Honestly, I think how awful it was is why the contract was written the way it was. Overwhelm an author who REALLY wants to be published and they may just sign without attempting to parse it all or giving it to someone who would have an idea. OR maybe they THINK they understand it, but really, if they signed it understanding it, then I don't even know.
Here's the thing: yes, a publisher/small press is supposed to be looking out for itself to some degree, but there's looking out for itself and then there's taking authors for everything they have and then some and authors getting piddling payments to be screwed.
Now, I did attempt to negotiate, but they wouldn't change (and in one case, didn't even address) the major issues of the contract (and for one or two of the problems, tried to claim that's not how the contract read...um, thank you, but I'll trust the person without a stake in all this who does contracts FOR A LIVING). I walked away.
What did I walk away from? Well, this:
Rights: they ask for lifetime for the SERIES.
The "net" in net revenues isn't defined.
Reversion/cancellation of contract: The publisher can do this at any time, but authors have to pay $5000. There's no reversion for going out of business or declaring bankruptcy. If a book goes out of production, the author can request it be put back into print, but even if they decide against doing so, they can hang onto the book for 12 months.
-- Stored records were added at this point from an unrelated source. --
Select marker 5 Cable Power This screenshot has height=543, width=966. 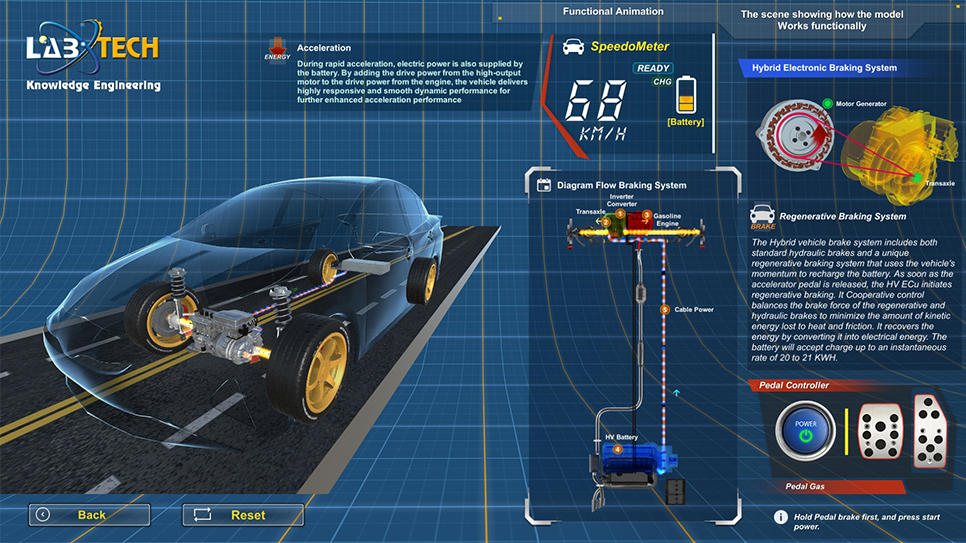[665, 310]
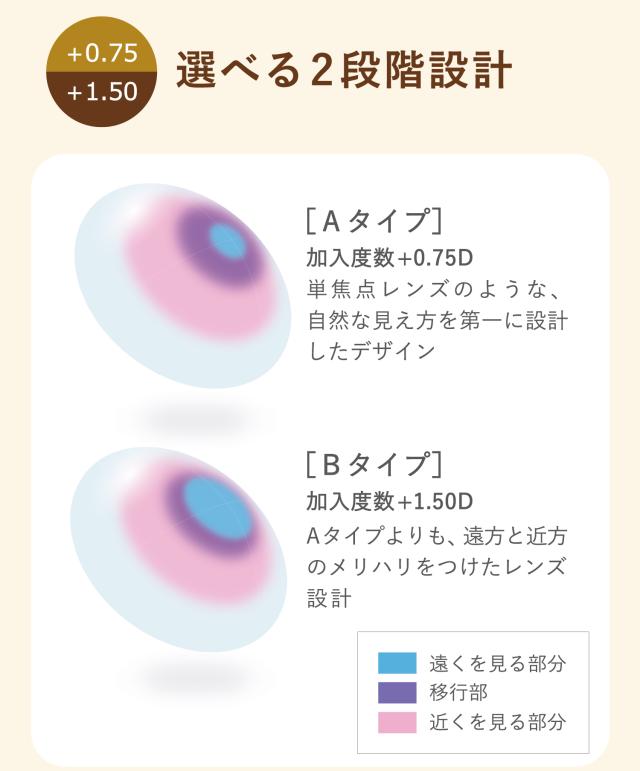This screenshot has width=640, height=771.
Task: Click the 移行部 legend label
Action: [458, 692]
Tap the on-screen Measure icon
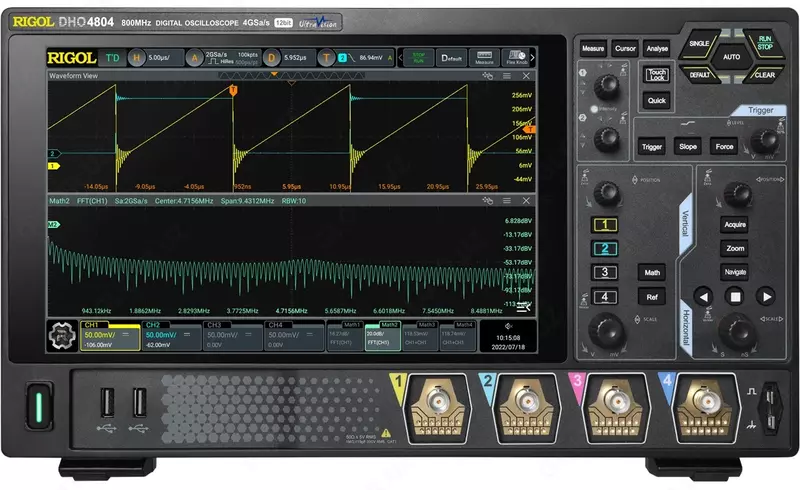800x490 pixels. (x=484, y=58)
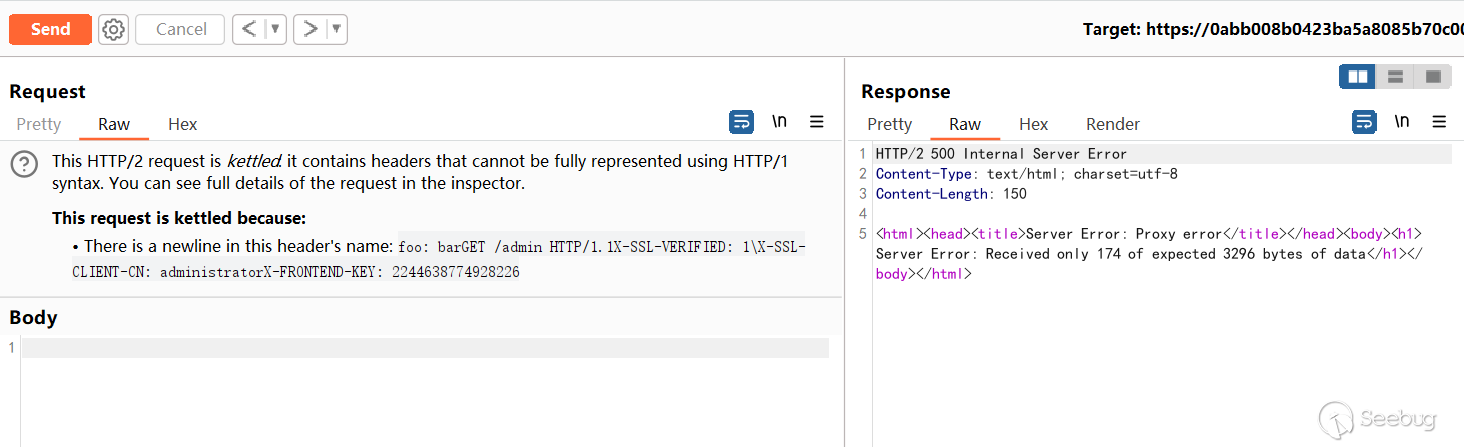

A couple of clauses prevent the author from independent publishing or signing with another house.
The option for the next book allows them to take 6 months to decide whether or not to accept/publish it.
Zharmae takes ownership over the title, the author's nom de plum, and the series. If the author decides to leave Zharmae, they can hire someone else to write in the author's world. In addition, they can use the author's characters, etc in anyway they wish.
Royalties. I was told on the phone $1/copy regardless of promotion prices etc. While this works for ebooks (which appear to sell at 4.99 each), this is a rip off for hard copy sales (at 15.99/book, from what I've seen at B&N). And according to the actual contract, it isn't $1/copy regardless of promotional prices. Instead, promotional copies are subject to a percentage royalty.
Quite obviously, I'm posting about this to warn other writers AWAY from Zharmae. Don't ever want to be published so badly you sell everything you have to give. You have a right to make a profit off your work, to protect your work, to get the rights of your work back. After all, without you, publishers wouldn't have a product. Find a publisher/small press that understands that. YOU ARE WORTH IT.
As for me, I've sent the novel out again (it'll be awhile before I hear, a looong while) and am still working on the sequel (it's all I ever get time for with the baby). Publishing is a long game. The only way to play is to stay in.